Given passage:

==*==

Market Linked Securities—Auto-Callable with Contingent Downside

Principal at Risk Securities Linked to the VanEck Vectors® Oil Services ETF due January 3, 2023

 

 

 

  (D) The occurrence or existence of any event, other than an early closure, that materially disrupts or impairs the ability of market participants in general to effect transactions in, or obtain market values for, futures or options contracts relating to shares (or other applicable securities) of the Fund or any successor fund on any related futures or options exchange at any time during the one-hour period that ends at the close of trading on that day.
     
  (E) The closure of the relevant stock exchange or any related futures or options exchange with respect to the Fund or any successor fund prior to its scheduled closing time unless the earlier closing time is announced by the relevant stock exchange or related futures or options exchange, as applicable, at least one hour prior to the earlier of (1) the actual closing time for the regular trading session on such relevant stock exchange or related futures or options exchange, as applicable, and (2) the submission deadline for orders to be entered into the relevant stock exchange or related futures or options exchange, as applicable, system for execution at the close of trading on that day.
     
  (F)

The relevant stock exchange or any related futures or options exchange with respect to the Fund or any successor fund fails to open for trading during its regular trading session.

==*==

Recorded information:
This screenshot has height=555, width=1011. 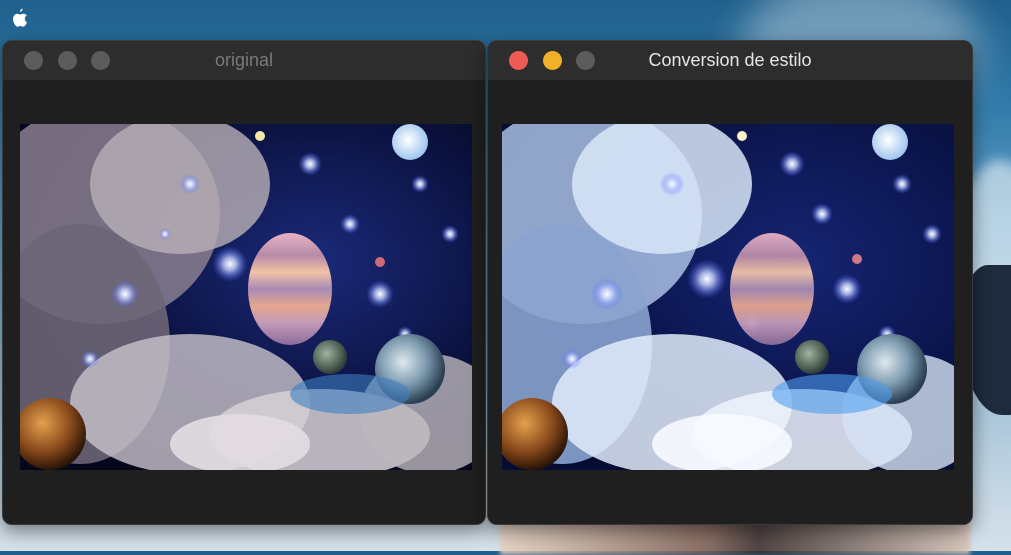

==*==

What you have to do:
Please return the text of the securities excerpt word for word, from "(E) The closure" up to and including "regular trading session.".

Result for this exercise:
(E) The closure of the relevant stock exchange or any related futures or options exchange with respect to the Fund or any successor fund prior to its scheduled closing time unless the earlier closing time is announced by the relevant stock exchange or related futures or options exchange, as applicable, at least one hour prior to the earlier of (1) the actual closing time for the regular trading session on such relevant stock exchange or related futures or options exchange, as applicable, and (2) the submission deadline for orders to be entered into the relevant stock exchange or related futures or options exchange, as applicable, system for execution at the close of trading on that day.
     
  (F)

The relevant stock exchange or any related futures or options exchange with respect to the Fund or any successor fund fails to open for trading during its regular trading session.